Lee, Lee, Lee, Lee, Lee, Lee, Lee, Lee, Lee! We’re talking f@#$in’ Lee!
– Tenacious D/SNY.tv the last three days.
Has SNY.tv offered four takes on Cliff Lee in the last three days? Yes. You might say it’s a hot topic around these parts. And maybe that’s my fault and we shouldn’t be running so many columns about the same topic, but whatever. It’s on my mind too.
But the point I want to reiterate — one I touched upon earlier this week but failed to drive home, I think — comes in Mike Salfino’s take. He writes:
Madden says the Mets “would be well-advised not to make a trade for him unless they can sign him.”

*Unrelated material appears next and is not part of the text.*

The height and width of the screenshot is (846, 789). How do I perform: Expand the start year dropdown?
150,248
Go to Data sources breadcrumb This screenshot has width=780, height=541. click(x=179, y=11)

Signing Lee long-term is a minus to the deal, not a plus. If the Mets’ resources were limitless, this would not matter. But overpaying Lee badly down the road, again the likely outcome, will hamstring future pennant pursuits.
Those negotiating windows are not what they’re cracked up to be. It’s not like the Mets are going to get the exclusive negotiating window and be able to sign Lee for far less than what he’ll get on the open market. Everyone involved — and most importantly, Lee’s agent — is smarter than that. A team that trades for Lee with a negotiating window will still have to sign him for a deal similar to the one he’s likely to get in free agency. And since Lee is one of the best pitchers in baseball right now, that’s going to be huge.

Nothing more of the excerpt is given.